La Chute Des Géants: Le Siècle
« Tant qu’aucun des
deux camps n’aura remporté la victoire, il n’y aura pas de paix. »
Les yeux de Maud brillèrent de
colère, pourtant elle se contint, elle aussi. « Le mieux serait sans doute
de jouer sur les deux tableaux : laisser Lloyd George conduire la
guerre avec l’énergie nécessaire en lui confiant la présidence du conseil de
guerre et nommer au poste de Premier ministre un homme d’État de l’envergure d’Arthur Balfour – quelqu’un
qui soit capable de négocier la paix si nous nous y décidons.
— Hmm. » Cette idée
déplaisait souverainement à Fitz, mais sa sœur avait une façon de présenter les
choses qui rendait la contradiction difficile. Il préféra changer de sujet. « Vous
avez des projets pour cet après-midi ?
— Tante Herm
m’accompagne dans l’East End. Il y a une réunion de l’Association des femmes de
soldats. Nous leur offrirons du thé et des gâteaux – payés de tes deniers,
mon cher Fitz, ce dont nous te remercions –, et nous essaierons de les
aider à résoudre leurs problèmes.
— De quel genre ? »
Ce fut tante Herm qui
répondit. « Le plus souvent, il s’agit de trouver un logement décent et
quelqu’un de sérieux pour garder leurs enfants. »
Fitz reprit, amusé. « Vous
m’étonnez, ma tante. Vous n’approuviez pas beaucoup autrefois les expéditions
de Maud dans l’East End.
— C’est la guerre, répliqua
Lady Hermia d’un petit air de défi, nous devons tous faire de notre mieux.
— Si je me joignais à
vous ? déclara Fitz sur un coup de tête. Il n’est pas inutile de montrer
que les comtes se font canarder tout autant que les dockers. »
Prise de court, Maud
balbutia : « Oui, bien sûr, si tu y tiens. »
Fitz devina sans peine que cette
perspective ne l’enchantait pas. À coup sûr, les membres de cette association
devaient discuter d’un certain nombre de ces ridicules questions chères à la
gauche, telles que le droit de vote pour les femmes et autres fariboles. Mais
comme c’était lui qui payait tout, elle ne pouvait s’opposer à sa présence.

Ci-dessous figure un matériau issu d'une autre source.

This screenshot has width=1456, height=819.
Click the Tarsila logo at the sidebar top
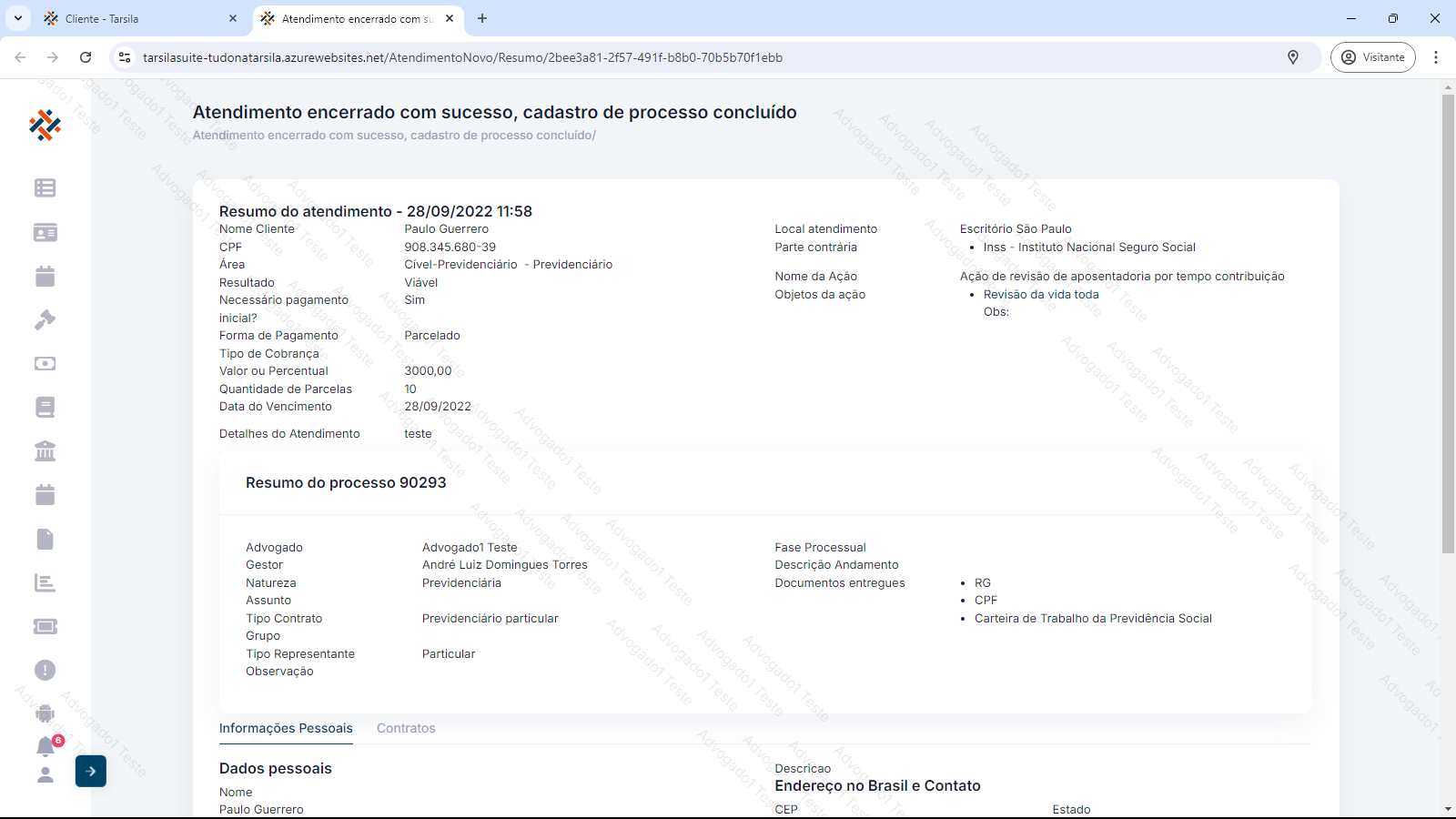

Le déjeuner achevé, ils montèrent
se préparer. Fitz se rendit dans le boudoir de Bea, qui était en train de
retirer la robe qu’elle avait portée au déjeuner, aidée par Nina, sa femme de
chambre grisonnante. Bea lui chuchota une phrase en russe, et Nina lui répondit
dans la même langue. Fitz en fut irrité et eut l’impression que les deux femmes
cherchaient à l’exclure de leur conversation. S’adressant à la domestique en
russe pour leur faire croire qu’il comprenait tout ce qu’elles disaient, il lui
ordonna : « Laissez-nous seuls, voulez-vous. » Nina fit une
révérence et sortit.
« Je n’ai pas encore vu Boy
aujourd’hui, dit Fitz, qui avait quitté la maison de bonne heure. Je vais faire
un saut à la nursery avant sa promenade.
— Je ne le laisse pas sortir
en ce moment, expliqua Bea d’une voix inquiète. Il tousse un peu. »
Fitz fronça les sourcils. « Il
faut tout de même qu’il prenne l’air. »
Il remarqua, étonné, que Bea
avait les larmes aux yeux. « J’ai peur pour lui, murmura-t-elle. Vous
risquez votre vie à la guerre, Andreï et vous, et mon frère n’a pas d’enfant.
Peut-être n’aurai-je plus que Boy bientôt ? »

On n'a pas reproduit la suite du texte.